Activity: The records below are to be set down word for word, with every picture left out.

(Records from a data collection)

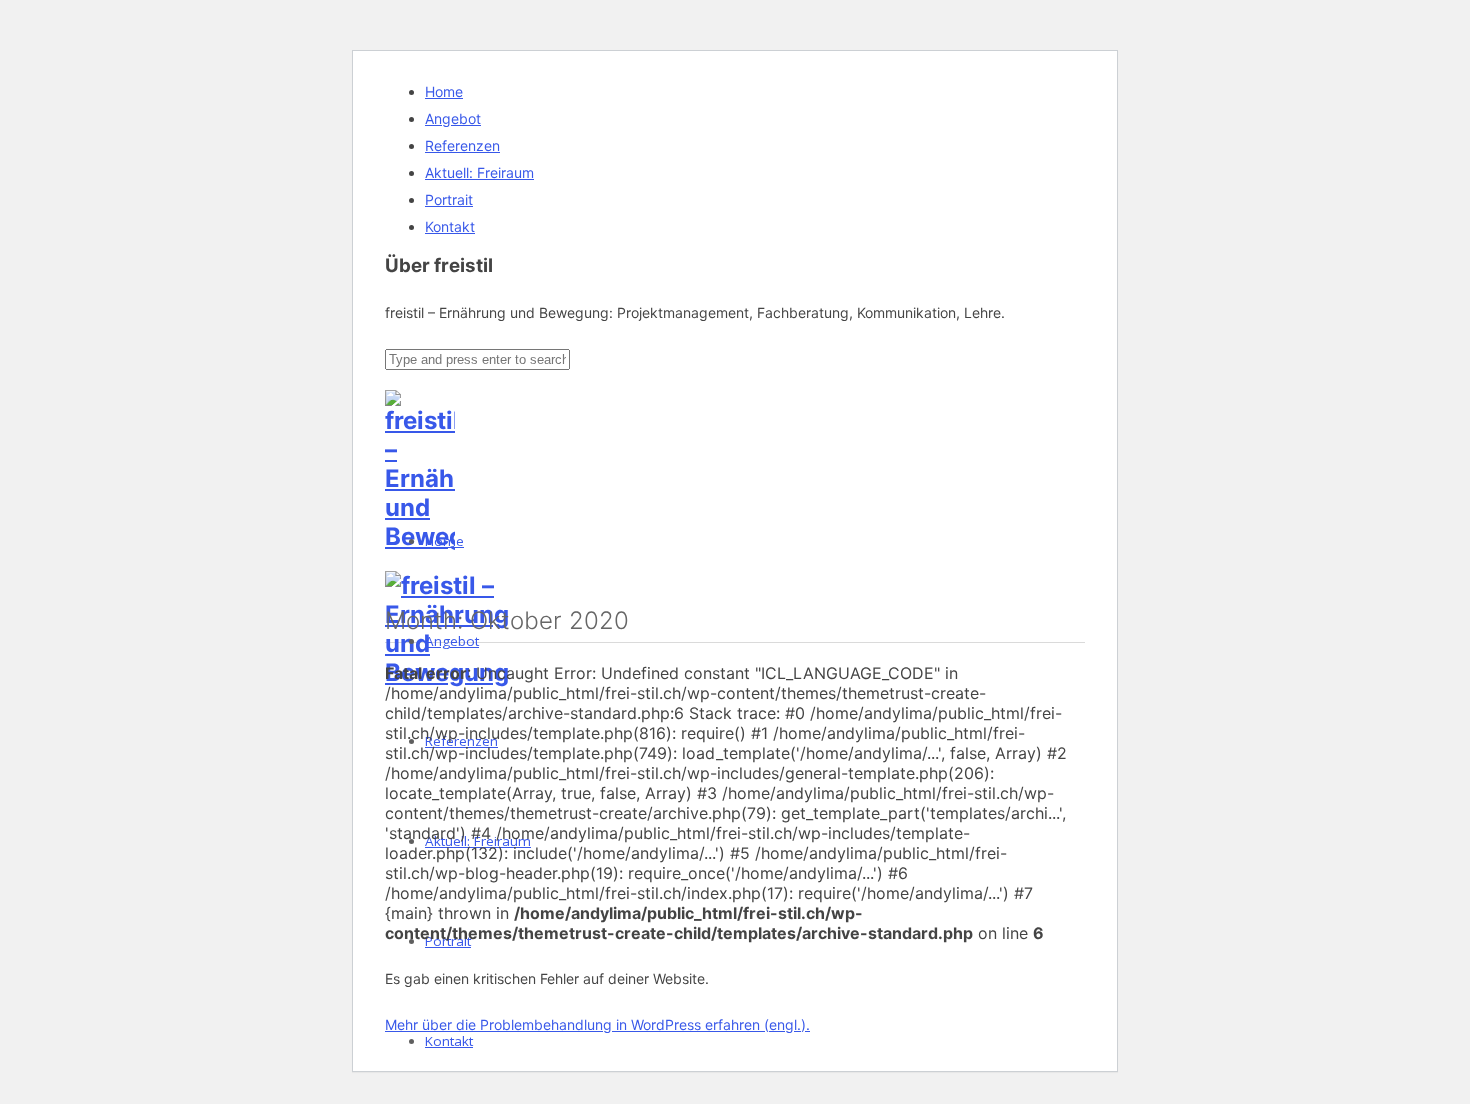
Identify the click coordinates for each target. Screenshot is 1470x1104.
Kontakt (450, 226)
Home (444, 91)
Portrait (449, 199)
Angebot (453, 118)
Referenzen (462, 145)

Reply:
Identify the click coordinates for each target. Screenshot is 1470x1104.
Kontakt (450, 226)
Home (444, 91)
Portrait (449, 199)
Angebot (453, 118)
Referenzen (462, 145)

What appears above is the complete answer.